La mirada del suburbio
La autobiografía del británico Alan Sillitoe recrea sus orígenes más que modestos y los primeros años de su exitosa dedicación a la literatura.
La vida sin armadura. Alan Sillitoe. Trad. Antonio Lastra. Impedimenta. Madrid, 2014. 384 páginas. 22,70 euros.
Otros "jóvenes airados" del medio siglo provenían de familias burguesas, pero Alan Sillitoe era un genuino exponente de la clase obrera que en sus libros, pues sabía bien de lo que hablaba, no aparece retratada con los trazos ideales del naturalismo panfletario. Ya lo mostró desde sus impactantes primeras obras, la novela Sábado por la noche y domingo por la mañana (1958) y el libro de relatos La soledad del corredor de fondo (1959), títulos fundacionales de una generación que se revolvió con virulencia contra el orden de la posguerra. Como cualquier escritor celoso de su singularidad, Sillitoe no se reconocía en una etiqueta -Angry Young Men- que tuvo un eco periodístico inmediato y todavía hoy se invoca para describir la propuesta iconoclasta de los Amis, Braine, Osborne, Pinter y compañía, pero lo cierto es que aquella, aunque reductora, define bien la actitud de todos ellos hacia los comienzos de sus respectivos itinerarios. En su descarnada autobiografía, publicada ahora por la misma editorial, Impedimenta, que ha rescatado las dos obras citadas, Sillitoe aborda esos orígenes más que modestos y su iniciación a un oficio que lo liberaría de las penalidades del suburbio. No era la suya, como la de los incomprendidos hijos de los buenos papás, una rebeldía sin causa.

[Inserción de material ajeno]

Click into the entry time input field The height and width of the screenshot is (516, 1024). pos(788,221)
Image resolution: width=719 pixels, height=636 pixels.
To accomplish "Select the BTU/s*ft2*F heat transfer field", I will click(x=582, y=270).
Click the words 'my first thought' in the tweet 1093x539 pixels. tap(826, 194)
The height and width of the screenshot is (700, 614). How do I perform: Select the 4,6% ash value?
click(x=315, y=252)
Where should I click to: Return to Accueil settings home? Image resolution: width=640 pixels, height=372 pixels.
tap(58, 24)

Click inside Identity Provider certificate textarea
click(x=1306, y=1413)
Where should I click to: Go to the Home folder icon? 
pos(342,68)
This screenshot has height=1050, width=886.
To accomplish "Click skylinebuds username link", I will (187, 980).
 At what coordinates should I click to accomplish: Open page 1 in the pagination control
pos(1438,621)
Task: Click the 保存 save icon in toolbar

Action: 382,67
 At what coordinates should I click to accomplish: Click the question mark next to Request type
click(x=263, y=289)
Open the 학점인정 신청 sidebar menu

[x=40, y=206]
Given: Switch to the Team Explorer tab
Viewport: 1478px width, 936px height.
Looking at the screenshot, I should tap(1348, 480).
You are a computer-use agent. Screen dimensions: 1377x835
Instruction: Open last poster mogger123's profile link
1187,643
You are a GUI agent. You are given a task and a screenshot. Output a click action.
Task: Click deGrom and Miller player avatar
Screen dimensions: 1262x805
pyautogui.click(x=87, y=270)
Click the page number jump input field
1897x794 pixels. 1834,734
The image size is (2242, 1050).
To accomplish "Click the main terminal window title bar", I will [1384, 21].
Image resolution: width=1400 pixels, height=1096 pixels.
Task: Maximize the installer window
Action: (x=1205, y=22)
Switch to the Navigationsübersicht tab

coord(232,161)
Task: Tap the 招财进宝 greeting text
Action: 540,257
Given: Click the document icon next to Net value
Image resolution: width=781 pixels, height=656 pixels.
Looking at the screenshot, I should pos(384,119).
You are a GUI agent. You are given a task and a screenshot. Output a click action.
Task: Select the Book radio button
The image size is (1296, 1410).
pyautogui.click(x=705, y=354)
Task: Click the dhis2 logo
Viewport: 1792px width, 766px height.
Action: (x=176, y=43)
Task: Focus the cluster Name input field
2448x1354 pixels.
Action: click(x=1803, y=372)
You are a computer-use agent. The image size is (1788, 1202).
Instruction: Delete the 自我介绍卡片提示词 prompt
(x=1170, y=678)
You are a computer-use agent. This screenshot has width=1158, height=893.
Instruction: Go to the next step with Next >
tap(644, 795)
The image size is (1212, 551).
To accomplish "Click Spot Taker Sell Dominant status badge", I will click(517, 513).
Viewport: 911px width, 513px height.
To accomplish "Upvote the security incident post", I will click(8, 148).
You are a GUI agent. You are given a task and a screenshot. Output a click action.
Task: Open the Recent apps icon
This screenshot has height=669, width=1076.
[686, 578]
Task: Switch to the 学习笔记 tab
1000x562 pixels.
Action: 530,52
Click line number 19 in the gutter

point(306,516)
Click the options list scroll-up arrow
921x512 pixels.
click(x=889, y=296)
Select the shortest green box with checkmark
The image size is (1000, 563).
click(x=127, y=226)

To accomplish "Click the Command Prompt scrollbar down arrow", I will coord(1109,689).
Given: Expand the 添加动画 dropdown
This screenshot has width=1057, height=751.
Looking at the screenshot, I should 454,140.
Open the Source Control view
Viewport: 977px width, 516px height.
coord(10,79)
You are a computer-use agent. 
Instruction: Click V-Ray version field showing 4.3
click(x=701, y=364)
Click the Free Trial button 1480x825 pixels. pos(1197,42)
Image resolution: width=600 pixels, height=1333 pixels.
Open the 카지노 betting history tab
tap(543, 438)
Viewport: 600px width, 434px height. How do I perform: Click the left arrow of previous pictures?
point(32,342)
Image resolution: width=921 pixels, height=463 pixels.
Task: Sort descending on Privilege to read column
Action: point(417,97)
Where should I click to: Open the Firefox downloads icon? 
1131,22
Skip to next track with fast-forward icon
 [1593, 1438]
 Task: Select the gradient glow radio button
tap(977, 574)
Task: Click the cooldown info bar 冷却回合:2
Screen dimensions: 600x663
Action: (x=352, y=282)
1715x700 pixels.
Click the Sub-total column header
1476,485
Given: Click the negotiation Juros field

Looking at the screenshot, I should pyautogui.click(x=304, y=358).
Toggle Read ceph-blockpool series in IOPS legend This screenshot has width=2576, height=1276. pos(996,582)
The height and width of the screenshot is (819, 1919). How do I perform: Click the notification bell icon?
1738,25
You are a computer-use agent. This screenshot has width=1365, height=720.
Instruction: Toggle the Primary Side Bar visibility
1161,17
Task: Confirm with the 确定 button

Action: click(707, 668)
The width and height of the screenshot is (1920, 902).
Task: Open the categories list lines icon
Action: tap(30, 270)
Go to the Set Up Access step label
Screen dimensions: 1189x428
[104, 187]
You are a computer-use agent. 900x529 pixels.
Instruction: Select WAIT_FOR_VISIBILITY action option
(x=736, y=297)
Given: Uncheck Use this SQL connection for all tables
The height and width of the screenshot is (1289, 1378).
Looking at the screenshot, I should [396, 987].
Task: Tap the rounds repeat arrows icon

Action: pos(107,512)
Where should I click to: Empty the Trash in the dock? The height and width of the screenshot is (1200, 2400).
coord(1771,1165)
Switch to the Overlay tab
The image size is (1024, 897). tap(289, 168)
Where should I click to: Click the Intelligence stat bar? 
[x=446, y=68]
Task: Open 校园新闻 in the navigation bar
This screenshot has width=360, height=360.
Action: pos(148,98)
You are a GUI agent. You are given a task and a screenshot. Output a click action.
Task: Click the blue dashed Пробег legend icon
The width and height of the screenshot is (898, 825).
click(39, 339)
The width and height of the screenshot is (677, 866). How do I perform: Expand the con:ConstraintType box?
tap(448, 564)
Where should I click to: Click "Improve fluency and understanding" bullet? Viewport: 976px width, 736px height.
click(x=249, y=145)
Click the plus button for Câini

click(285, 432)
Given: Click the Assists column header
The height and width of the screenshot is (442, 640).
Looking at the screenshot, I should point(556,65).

Publicada en 1995, La vida sin armadura llega sólo hasta 1961, cuando el autor -todavía treintañero pero ya reconocido- comprueba, después de haber descubierto que "escribir podía extirpar el dolor de vivir", que además es posible vivir de la escritura. La convalecencia de una tuberculosis contraída en Malasia, donde ejerció como radiotelegrafista de la RAF, y la pequeña pensión tras su retiro forzado, están en el origen de una dedicación que encadenó los fracasos -obras primerizas, rechazos editoriales, casi una década de trabajo infructuoso- antes de la exitosa publicación de su ópera prima. Dos figuras fueron determinantes en su trayectoria: la de su no menos tenaz agente Rosica Rolin y la de un sexagenario Robert Graves, el gran bardo transterrado, a quien Sillitoe frecuentó en Mallorca y que persuadió al muchacho para que abandonara los escenarios exóticos y volviera la vista a su realidad conocida, esto es, los miserables arrabales de Nottingham. Obstinado autodidacta, Sillitoe había abandonado los estudios en la primera adolescencia para trabajar en una fábrica, antes de enrolarse como voluntario en el ejército. Su niñez poco agraciada o abiertamente catastrófica transcurrió en una de esas áreas deprimidas que forman parte -aunque no sean mencionadas por los anglófilos exquisitos- del paisaje humano de Gran Bretaña, tanto como de su gran literatura.
Ya el inicio, que no puede ser más directo, deja claro que la memoria no va a transitar por los territorios edulcorados de la nostalgia. La figura brutal de un padre violento e intelectualmente mermado es descrita de un modo aséptico, distanciado, que permite imaginar lo que debió de tener de traumática: "Pegaba con frecuencia a mi madre y un recuerdo temprano es el de verla inclinarse sobre el cubo para que la sangre de su cabeza abierta no corriera por la alfombra". Como en las obras mencionadas, los estratos más bajos de la clase trabajadora son descritos por uno de los suyos de un modo que no pretende ser edificante, sino reflejar su realidad estricta. Lo que Sillitoe desea es huir, dejar atrás los problemas y la profunda miseria de un entorno degradado donde no se avista otro horizonte que la mera supervivencia. Más que en las páginas posteriores, que narran el rumbo de esa huida hasta la consagración literaria, es en esta primera parte donde se concentra -junto a los años de exilio en España, donde escribió las obras que le dieron la fama- el principal interés de la autobiografía, no sólo porque revela sin atenuantes los orígenes del autor, sino porque apunta al centro mismo de lo mejor de su obra. Sencillo, carente de retórica y alejado de cualquier forma de sensiblería, el estilo desnudo de Sillitoe refuerza la impresión de veracidad de un relato que transmite, junto a la profesión de inconformismo, un expreso llamado a la perseverancia.